Problems to solve -
1. In the post on document review, how long has it been since young associates were an economically reasonable work force for that task?
2. Copy the document review post word for word, from "There, I said" to "preserve its benefits.".

Passage given -
════
Category Archives: Technology

The Joys of #DocumentReview – Confessions of an #eDiscovery Nerd

Document review is one of my favorite topics.

There, I said it. Condemned to dorkiness forever. Worse, consigned to the category of having a bent for the mundane, rather than the soaring flights of appellate briefing or the scintillating repartee of court. But bear with me while I argue for why it’s good and how as an industry, we can preserve its benefits.

I’m not sure that document review is necessarily mundane, but there’s certainly not much adrenaline to be found in it and it has been permanently stereotyped as a repetitive, low status task that was once the province of young associates. As it turns out of course, young associates don’t do it anymore. Or I devoutly hope they don’t. It’s been at least ten years since young associates (in any type of firm) were an economically reasonable work force for document review.

However, I’m one of the last cohorts of lawyers that really did cut their teeth on document review, before it was economic malpractice to expect it of me. I still think young associates should do it, but under fairly controlled conditions. These are the conditions that made document review good for a junior associate, in 2000 to 2003:

  • There weren’t nearly as many documents. The business documents in my cases were usually about four years old, and in many cases more than ten years old. In the early to mid-1990s the volume of business email and other electronically stored information generated in corporations had not yet ballooned.
  • Much of my time was spent evaluating and categorizing documents that had been produced to my clients, not making broad general determinations about responsiveness (although I did some of that too).
  • The electronic discovery and document review software industry was still in its infancy. There weren’t many choices and the few options presented documents in a linear fashion.
  • The lower volumes of documents made linear presentation appropriate.

Here is how document review benefitted me:

  • I immersed myself in the facts. I got to know the slang and terminology of the business, the witnesses’ voices and relationships, and the specific types of documents that flowed through the veins of the business.
  • I learned how to extract evidence from chaos. After playing in the boneyard with the facts, I could see patterns and relationships and determine if they matched the existing theory of the case.
  • I learned how to build a narrative from documentary evidence: which documents were good for witness prep, which ones were good deposition exhibits. I learned how to prioritize and aggregate the pieces of the puzzle.

The reasons why young associates should not be doing document review now include:

  • Volume: there is now so much information, that is so much more duplicative, and contains so much garbage that no human should be reviewing large amounts of ESI as a matter of course, much less a highly educated human asset billed out at hundreds of dollars of hour.
  • Staffing: law firms no longer have “excess” associate hours that can be absorbed by document review. Firms are hiring fewer new associates and clients are less willing to pay for their time doing any task, much less one that is perceived as menial.
  • Complexity: review software has become more sophisticated, requiring more training to use effectively. There are also more complex data types to review, such as structured databases and social media. While much of document review involves the same basic tasks (binary decisions about whether material is privileged and whether it goes out the door at all) the tactics and available tools for doing so efficiently have changed. Different types of review call for different software, which can in turn require different work flow and process management to make them most effective.
════
Source data -
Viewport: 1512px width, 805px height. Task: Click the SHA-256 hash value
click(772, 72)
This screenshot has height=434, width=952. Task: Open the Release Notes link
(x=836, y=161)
════
Answers provided -
1. At least ten years.

2.
There, I said it. Condemned to dorkiness forever. Worse, consigned to the category of having a bent for the mundane, rather than the soaring flights of appellate briefing or the scintillating repartee of court. But bear with me while I argue for why it’s good and how as an industry, we can preserve its benefits.